# GIVEN TEXT:
════════

Feb 12, 2012 | The World at Large | 4 comments

Do you perform well in emergencies? I’ve flattered myself that I do handle myself well when things go wrong.
After all, I just completed my senior 1st aid recertification last weekend. It’s a course that heightens your state of readiness for all kinds of disasters that can happen – especially living in the country.
I certainly didn’t expect what happened this evening, and worse, I didn’t expect to be as shaken by it as I was. Actually, I can still feel the impact hours later.
It was getting to be dinner time and I started to prepare a roast chicken and vegetables dinner. I got the oven hot to start with to brown the chicken, and took a phone call. While I was talking, I heard an explosive noise and realised the inside glass door on the oven had shattered and somehow shot glass into the kitchen/dining area.

════════

# TASK PROMPT:
Extend the blog post about the shattered oven door, picking up after its last sentence.

════════

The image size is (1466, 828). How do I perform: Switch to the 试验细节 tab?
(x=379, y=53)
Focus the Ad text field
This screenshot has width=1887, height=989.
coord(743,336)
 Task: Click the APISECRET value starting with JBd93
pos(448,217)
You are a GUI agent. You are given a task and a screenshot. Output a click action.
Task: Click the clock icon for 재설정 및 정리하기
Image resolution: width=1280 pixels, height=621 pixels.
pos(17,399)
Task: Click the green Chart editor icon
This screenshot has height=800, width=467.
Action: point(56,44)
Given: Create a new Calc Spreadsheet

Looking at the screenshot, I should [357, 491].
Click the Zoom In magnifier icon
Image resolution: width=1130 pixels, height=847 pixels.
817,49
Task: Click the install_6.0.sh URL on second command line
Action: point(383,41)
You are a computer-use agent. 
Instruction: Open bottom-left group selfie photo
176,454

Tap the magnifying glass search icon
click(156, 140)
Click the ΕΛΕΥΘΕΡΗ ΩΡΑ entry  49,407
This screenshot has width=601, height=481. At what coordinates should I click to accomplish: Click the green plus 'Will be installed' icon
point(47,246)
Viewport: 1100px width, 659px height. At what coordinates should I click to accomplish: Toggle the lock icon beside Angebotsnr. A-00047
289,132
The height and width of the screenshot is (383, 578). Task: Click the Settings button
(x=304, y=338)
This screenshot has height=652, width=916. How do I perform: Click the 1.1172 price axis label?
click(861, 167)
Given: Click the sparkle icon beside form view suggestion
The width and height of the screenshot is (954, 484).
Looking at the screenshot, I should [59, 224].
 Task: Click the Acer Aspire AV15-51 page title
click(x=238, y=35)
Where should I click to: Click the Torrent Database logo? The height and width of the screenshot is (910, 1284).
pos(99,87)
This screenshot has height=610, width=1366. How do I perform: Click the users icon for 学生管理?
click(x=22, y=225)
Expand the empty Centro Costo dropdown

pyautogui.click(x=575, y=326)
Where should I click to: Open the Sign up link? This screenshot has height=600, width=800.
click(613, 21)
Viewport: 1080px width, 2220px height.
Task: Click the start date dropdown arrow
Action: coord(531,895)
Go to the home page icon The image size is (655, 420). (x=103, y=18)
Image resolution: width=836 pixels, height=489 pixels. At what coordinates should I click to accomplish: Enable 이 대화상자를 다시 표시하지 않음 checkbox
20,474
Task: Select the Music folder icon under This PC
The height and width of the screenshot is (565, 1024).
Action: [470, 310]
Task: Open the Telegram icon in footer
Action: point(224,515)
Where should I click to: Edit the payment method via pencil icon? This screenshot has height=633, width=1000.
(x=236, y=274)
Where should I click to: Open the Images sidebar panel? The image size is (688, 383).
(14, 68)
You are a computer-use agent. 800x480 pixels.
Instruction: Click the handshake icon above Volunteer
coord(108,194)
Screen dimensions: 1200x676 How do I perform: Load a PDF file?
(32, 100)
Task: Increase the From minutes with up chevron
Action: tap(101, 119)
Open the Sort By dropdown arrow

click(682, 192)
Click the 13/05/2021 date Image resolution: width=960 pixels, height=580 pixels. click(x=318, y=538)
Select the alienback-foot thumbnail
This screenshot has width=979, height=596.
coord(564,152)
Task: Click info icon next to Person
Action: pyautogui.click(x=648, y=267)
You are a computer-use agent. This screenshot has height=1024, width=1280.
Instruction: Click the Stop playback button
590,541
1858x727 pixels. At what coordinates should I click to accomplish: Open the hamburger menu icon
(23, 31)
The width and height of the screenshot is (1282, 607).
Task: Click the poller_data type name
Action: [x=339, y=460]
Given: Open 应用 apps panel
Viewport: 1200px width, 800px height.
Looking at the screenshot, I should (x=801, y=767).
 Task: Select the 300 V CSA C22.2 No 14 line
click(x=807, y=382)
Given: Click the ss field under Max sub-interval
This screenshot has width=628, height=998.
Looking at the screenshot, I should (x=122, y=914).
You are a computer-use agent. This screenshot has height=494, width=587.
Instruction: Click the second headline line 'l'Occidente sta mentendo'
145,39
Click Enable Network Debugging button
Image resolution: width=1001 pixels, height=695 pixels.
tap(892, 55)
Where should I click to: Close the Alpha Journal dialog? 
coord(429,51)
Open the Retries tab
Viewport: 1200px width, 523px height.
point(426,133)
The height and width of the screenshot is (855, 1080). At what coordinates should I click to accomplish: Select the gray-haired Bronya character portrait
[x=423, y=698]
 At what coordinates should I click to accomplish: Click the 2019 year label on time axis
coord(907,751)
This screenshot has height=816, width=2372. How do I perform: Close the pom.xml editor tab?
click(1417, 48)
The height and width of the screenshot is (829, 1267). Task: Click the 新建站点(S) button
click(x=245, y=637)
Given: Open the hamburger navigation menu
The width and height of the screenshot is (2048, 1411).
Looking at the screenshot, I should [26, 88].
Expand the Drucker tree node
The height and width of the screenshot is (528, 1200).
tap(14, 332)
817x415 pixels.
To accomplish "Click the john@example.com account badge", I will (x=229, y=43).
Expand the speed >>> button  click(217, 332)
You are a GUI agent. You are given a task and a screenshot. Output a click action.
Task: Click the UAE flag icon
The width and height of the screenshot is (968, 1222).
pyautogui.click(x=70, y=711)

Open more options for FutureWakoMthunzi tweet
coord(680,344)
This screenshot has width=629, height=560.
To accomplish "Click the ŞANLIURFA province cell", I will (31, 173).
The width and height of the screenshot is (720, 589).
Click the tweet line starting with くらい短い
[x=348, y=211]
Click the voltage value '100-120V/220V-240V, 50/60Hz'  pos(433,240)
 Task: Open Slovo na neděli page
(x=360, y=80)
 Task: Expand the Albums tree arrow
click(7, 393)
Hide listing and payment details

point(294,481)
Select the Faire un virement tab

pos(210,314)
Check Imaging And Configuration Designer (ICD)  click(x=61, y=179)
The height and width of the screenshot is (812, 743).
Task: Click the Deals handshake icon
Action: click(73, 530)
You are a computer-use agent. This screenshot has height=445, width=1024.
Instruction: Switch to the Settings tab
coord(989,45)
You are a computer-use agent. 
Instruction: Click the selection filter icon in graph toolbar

════════

# RESPONSE AREA:
Fortunately the door was double glass and the broken bits were mainly still contained in the oven. There was no immediate danger but the sudden shock of the experience, something that I couldn’t figure out at all, sent me into a tailspin. I had to enlist Daniel and Maarit to help sweep up the mess, and I slunk off to lie down and recover.
Even then, it took about 20 minutes to get myself relaxed enough to figure out how to I was going to cope with getting dinner together. Thank goodness for helpers, barbecues, and a medicinal gin and tonic.

Be Prepared: the meaning of the motto is that a scout must prepare himself by previous thinking out and practicing how to act on any accident or emergency so that he is never taken by surprise.


  1. Eve what a shock that must have been, to hear a trusted and tested piece of equipment give up it’s duties so violently.
    Being prepared for accidents when attempting something new or dangerous is one thing but cocking does not really fall into that category. So the surprise and disbelief is understandable.
    On the positive side it sounds like no lasting damage is done. I am sure you know just the right kind of exercises to eliminate any stimulation of your amygdala.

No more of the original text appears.